I answered the door again, ‘times up!’ the little man with the clipboard grinned. I gave up on collecting any more objects for my bag praying that what I had was all I needed. ‘You need to vacate the premises now!’ the little man said tapping his clipboard with a pen. My eyes rolled as I, alongside my family, reluctantly obliged.
As I descended the eight flights of stairs that I had cursed on more than one occasion over the years, a tear fell down my cheek. I looked back as my half naked family in their bathrobes followed. As we reached the second floor, the obligatory ache in my calf commenced. I remembered bringing my Emily home for the first time all those years ago. That was the same year the elevator stopped working and I was in agony after having a c-section as I, with the aid of my husband, somehow managed all eight flights.

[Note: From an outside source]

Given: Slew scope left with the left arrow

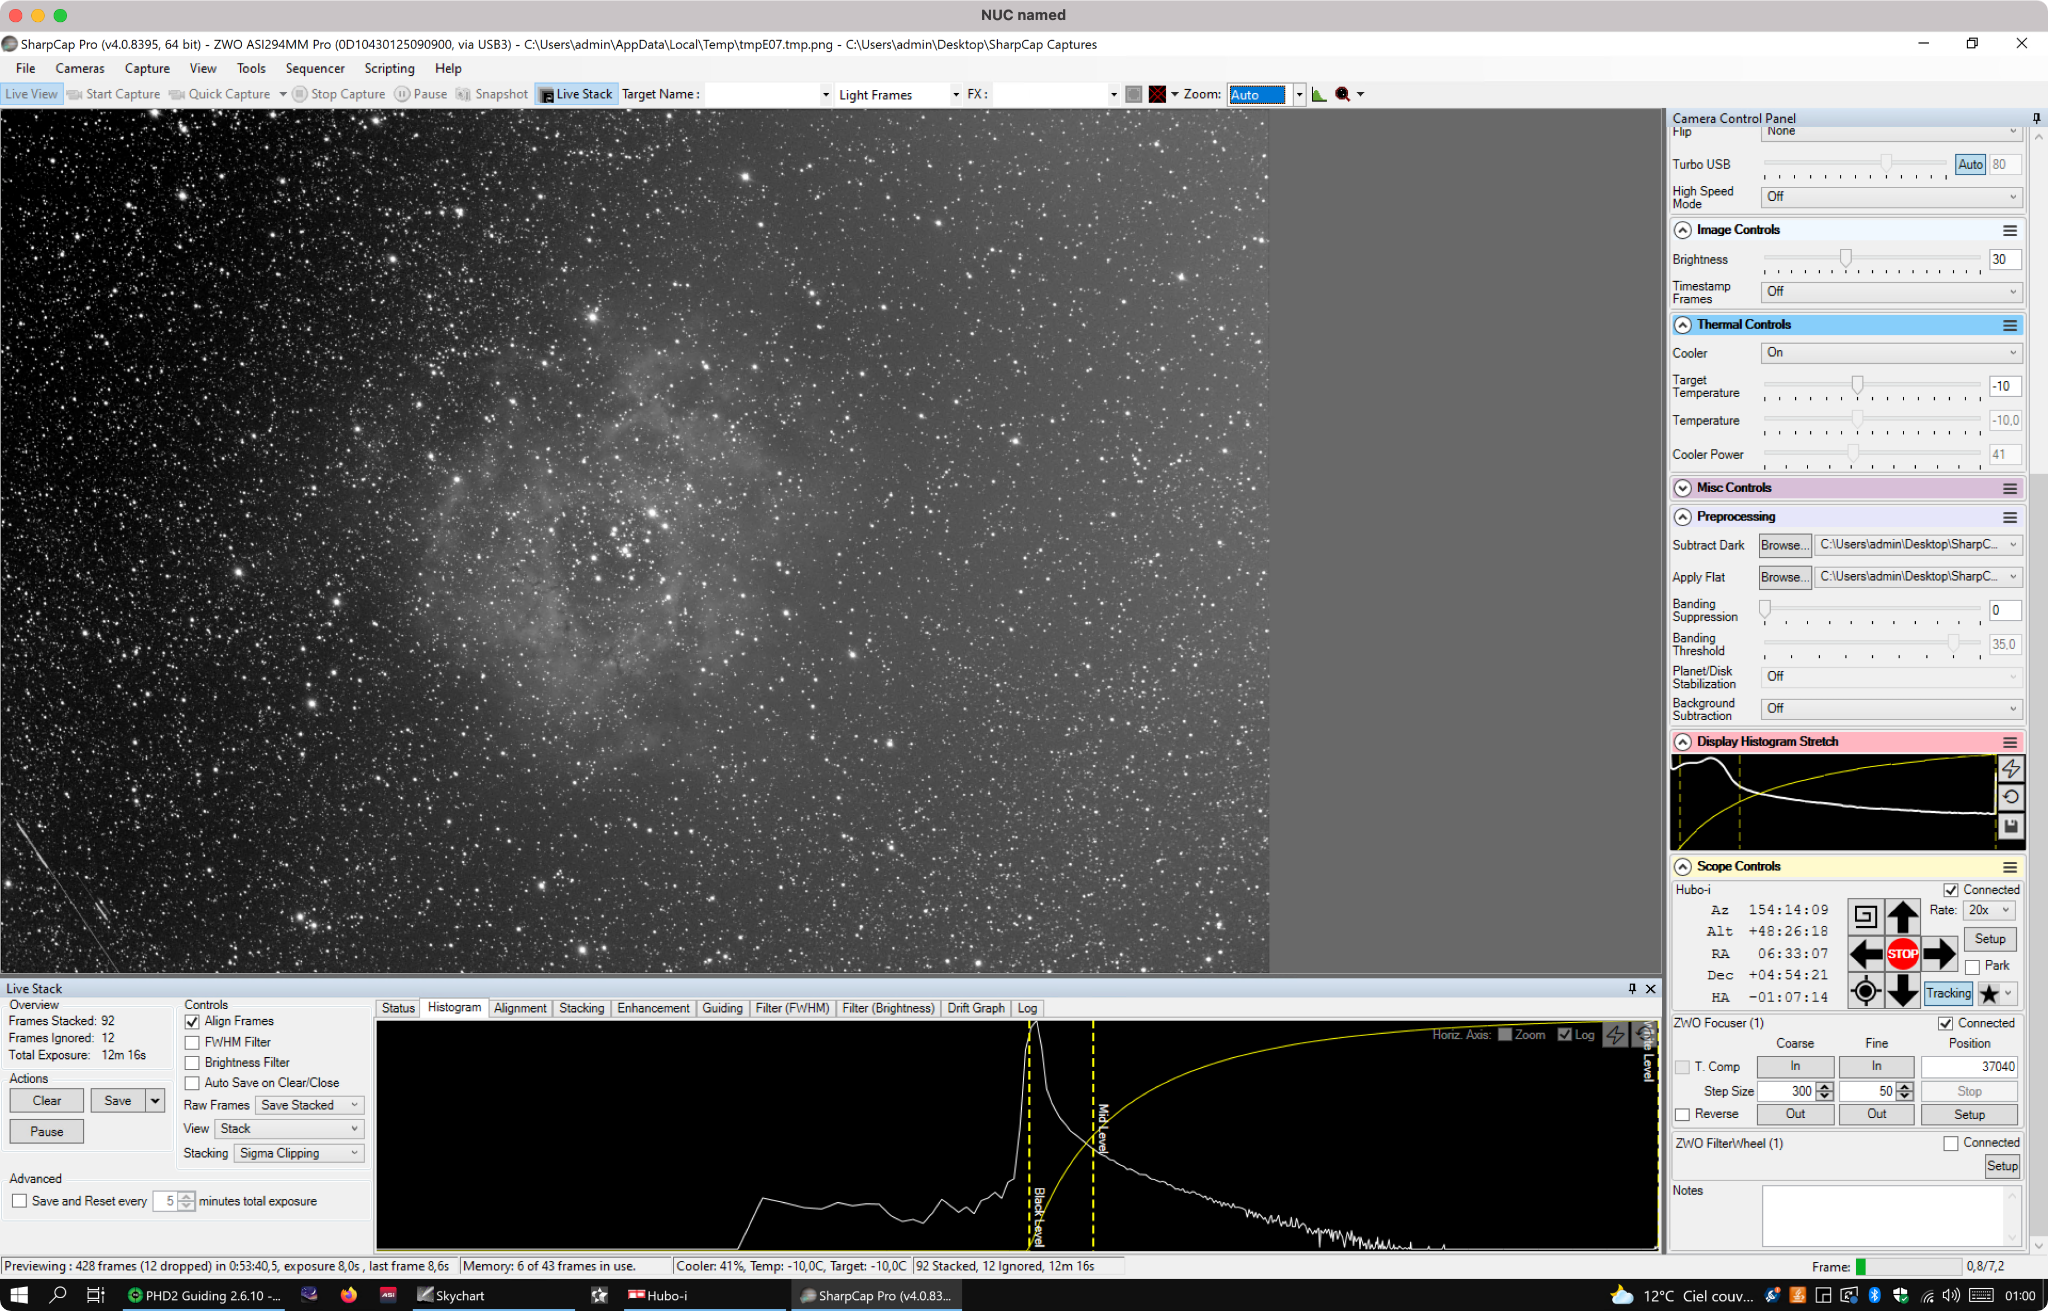Looking at the screenshot, I should tap(1865, 953).
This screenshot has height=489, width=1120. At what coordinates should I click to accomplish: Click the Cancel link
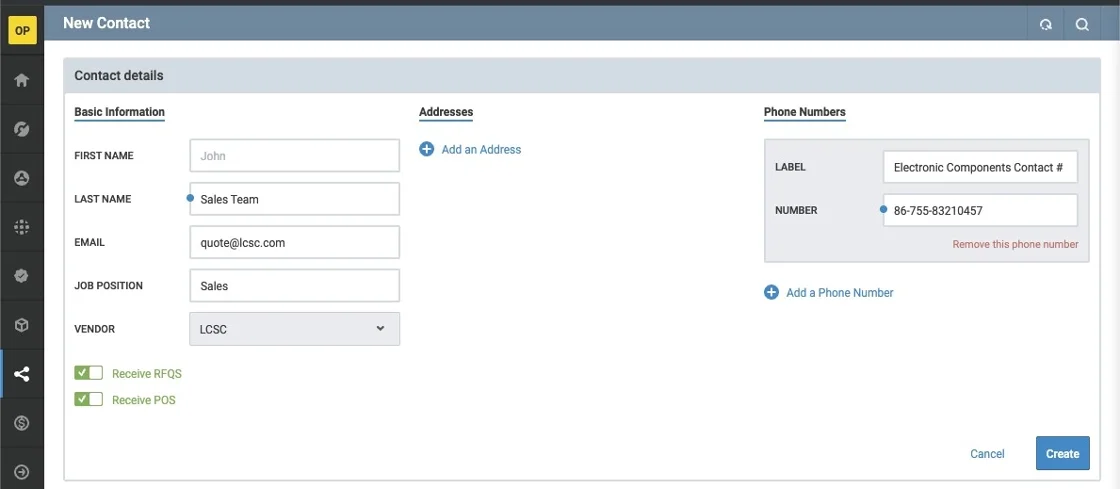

As the family grew, so did the effort to get up the stairs. It was no joke having a toddler, a new born, and an arm full of groceries in general…but to get them all safe and sound to the eighth floor was a different story. Oh how I cursed those stairs, but at the same time they were a part of the experience that was my life.
As the last ten steps came into view, I wept uncontrollably, refusing to walk down them. My family passed me by and proceeded to go outside. I hugged my designated black sack and sat on the tenth step. I remembered my son had tripped upon that very step when he was three and lost his first tooth. It was the same very step where my daughter, on the way to one of her many ballet recitals, had slipped on some water, tumbling to the landing beneath, her ankle broken, her dream of becoming a ballet dancer obliterated.
The man with the clipboard, looked at his watch and tapped his foot beside me. ‘C’mon missus, we have a demolition to do!’
Reluctantly I rose from my family’s history and slowly ambled towards their outstretched arms. The work men cheered as I exited the building. I stuck my middle finger up at them, the tears beginning to flow. I walked behind the barrier, along with all the other old tenants, and the onlookers who had wanted the block of flats to be demolished for years.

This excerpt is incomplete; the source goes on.